══ 本文の抜粋

2022/10/25
体外受精における孵化補助の役割:ガイドライン
The role of assisted hatching in in vitro fertilization: a guideline (asrm.org)
補助孵化法(アシステッドハッチング assisted hatching:AH)
ママ。殻が薄いと出やすいよ💛
「体外受精における孵化補助の役割:ガイドライン」 津田沼IVFクリニック | tsudanuma-ivf-clinicのブログ (ameblo.jp)
胚盤胞の孵化は、着床に至る一連の生理的事象の中で重要なステップです。
胚盤胞あるいは透明帯の本質的な異常による孵化失敗は、ヒトの生殖効率を制限する多くの要因の1つであると考えられます。
アシステッドハッチング(AH)は、人工的に透明帯を薄くしたり、破ったりするもので、体外受精後の着床率や妊娠率を向上させる技術の一つとして提案されています。
胚移植当日にレーザーAHで行われるのが最も一般的です。
AHは理論的には有益ですが、胚盤胞へのダメージによる胚の生存率の低下などの合併症を伴う可能性があります。さらに、透明帯の人工的な操作は、一卵性双胎児のリスク上昇と関連しています。
AHは新鮮胚移植の出産率を向上させますか?また、その恩恵を受ける患者層はありますか?

════
══ 対象のデータ

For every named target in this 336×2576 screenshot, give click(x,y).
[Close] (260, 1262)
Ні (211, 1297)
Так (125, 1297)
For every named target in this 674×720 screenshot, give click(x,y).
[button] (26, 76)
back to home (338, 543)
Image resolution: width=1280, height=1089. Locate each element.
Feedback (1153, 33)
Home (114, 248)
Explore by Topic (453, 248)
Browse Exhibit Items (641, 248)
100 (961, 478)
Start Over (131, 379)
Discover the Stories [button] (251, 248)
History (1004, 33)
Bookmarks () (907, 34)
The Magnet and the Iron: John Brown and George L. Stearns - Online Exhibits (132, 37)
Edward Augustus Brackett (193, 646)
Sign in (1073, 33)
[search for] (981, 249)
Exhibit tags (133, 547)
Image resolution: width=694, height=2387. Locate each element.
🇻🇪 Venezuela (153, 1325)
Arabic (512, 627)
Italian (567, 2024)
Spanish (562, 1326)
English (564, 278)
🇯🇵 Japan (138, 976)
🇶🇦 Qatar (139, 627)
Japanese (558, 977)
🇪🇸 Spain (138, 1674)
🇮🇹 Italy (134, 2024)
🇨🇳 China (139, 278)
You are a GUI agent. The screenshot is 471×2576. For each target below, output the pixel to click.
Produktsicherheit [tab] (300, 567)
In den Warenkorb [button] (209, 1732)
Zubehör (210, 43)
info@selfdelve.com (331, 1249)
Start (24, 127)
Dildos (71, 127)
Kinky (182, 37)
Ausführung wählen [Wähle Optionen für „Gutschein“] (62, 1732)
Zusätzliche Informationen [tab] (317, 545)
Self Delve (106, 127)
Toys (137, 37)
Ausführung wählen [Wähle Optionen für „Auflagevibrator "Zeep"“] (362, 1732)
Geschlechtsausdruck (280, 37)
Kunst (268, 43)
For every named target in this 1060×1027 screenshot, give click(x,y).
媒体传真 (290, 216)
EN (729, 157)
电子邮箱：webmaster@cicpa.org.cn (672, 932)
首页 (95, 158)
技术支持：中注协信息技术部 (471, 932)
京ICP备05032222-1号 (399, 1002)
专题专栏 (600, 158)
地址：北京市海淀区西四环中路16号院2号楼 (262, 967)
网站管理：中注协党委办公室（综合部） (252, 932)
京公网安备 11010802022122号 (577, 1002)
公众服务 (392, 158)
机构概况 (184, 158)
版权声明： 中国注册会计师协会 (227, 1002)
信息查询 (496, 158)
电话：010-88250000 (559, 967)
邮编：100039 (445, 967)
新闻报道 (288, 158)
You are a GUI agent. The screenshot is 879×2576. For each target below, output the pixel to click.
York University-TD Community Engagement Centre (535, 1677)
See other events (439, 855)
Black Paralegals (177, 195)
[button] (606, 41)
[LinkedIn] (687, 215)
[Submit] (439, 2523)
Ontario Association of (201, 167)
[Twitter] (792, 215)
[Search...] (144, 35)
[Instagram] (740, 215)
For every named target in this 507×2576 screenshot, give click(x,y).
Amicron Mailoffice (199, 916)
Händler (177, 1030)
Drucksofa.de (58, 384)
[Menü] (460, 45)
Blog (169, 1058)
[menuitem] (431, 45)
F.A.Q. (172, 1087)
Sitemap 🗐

════

取り組む問題:
1 - 本文に出てくる「率」で終わる語を、出てくる順にすべて挙げてください。
2 - 本文の「胚盤胞の孵化は、着床に至る一連の生理的事象の中で重要なステップです。」から「を受ける患者層はありますか?」までの部分を、「透明帯」を「卵の殻」に書き換えて示してください。
この作業に記録は関係ありません。

期待する答え:
1 - 生殖効率、着床率、妊娠率、生存率、出産率

2 -
胚盤胞の孵化は、着床に至る一連の生理的事象の中で重要なステップです。
胚盤胞あるいは卵の殻の本質的な異常による孵化失敗は、ヒトの生殖効率を制限する多くの要因の1つであると考えられます。
アシステッドハッチング(AH)は、人工的に卵の殻を薄くしたり、破ったりするもので、体外受精後の着床率や妊娠率を向上させる技術の一つとして提案されています。
胚移植当日にレーザーAHで行われるのが最も一般的です。
AHは理論的には有益ですが、胚盤胞へのダメージによる胚の生存率の低下などの合併症を伴う可能性があります。さらに、卵の殻の人工的な操作は、一卵性双胎児のリスク上昇と関連しています。
AHは新鮮胚移植の出産率を向上させますか?また、その恩恵を受ける患者層はありますか?